Global sensitivity analysis and Bayesian parameter inference for solute transport in porous media colonized by biofilms

Abstract

The concept of dual flowing continuum is a promising approach for modeling solute transport in porous media that includes biofilm phases. The highly dispersed transit time distributions often generated by these media are taken into consideration by simply stipulating that advection–dispersion transport occurs through both the porous and the biofilm phases. Both phases are coupled but assigned with contrasting hydrodynamic properties. However, the dual flowing continuum suffers from intrinsic equifinality in the sense that the outlet solute concentration can be the result of several parameter sets of the two flowing phases. To assess the applicability of the dual flowing continuum, we investigate how the model behaves with respect to its parameters.
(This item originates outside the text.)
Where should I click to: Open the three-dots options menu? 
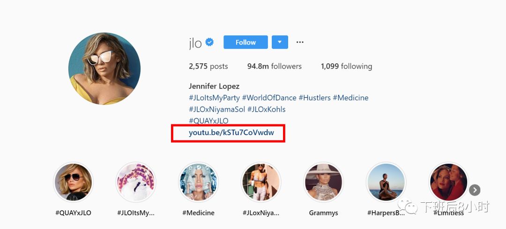pos(300,42)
For the purpose of this study, a Global Sensitivity Analysis (GSA) and a Statistical Calibration (SC) of model parameters are performed for two transport scenarios that differ by the strength of interaction between the flowing phases.The GSA is shown to be a valuable tool to understand how the complex system behaves. The results indicate that the rate of mass transfer between the two phases is a key parameter of the model behavior and influences the identifiability of the other parameters. For weak mass exchanges, the output concentration is mainly controlled by the velocity in the porous medium and by the porosity of both flowing phases. In the case of large mass exchanges, the kinetics of this exchange also controls the output concentration.The SC results show that transport with large mass exchange between the flowing phases is more likely affected by equifinality than transport with weak exchange. The SC also indicates that weakly sensitive parameters, such as the dispersion in each phase, can be accurately identified. Removing them from calibration procedures is not recommended because it might result in biased estimations of the highly sensitive parameters.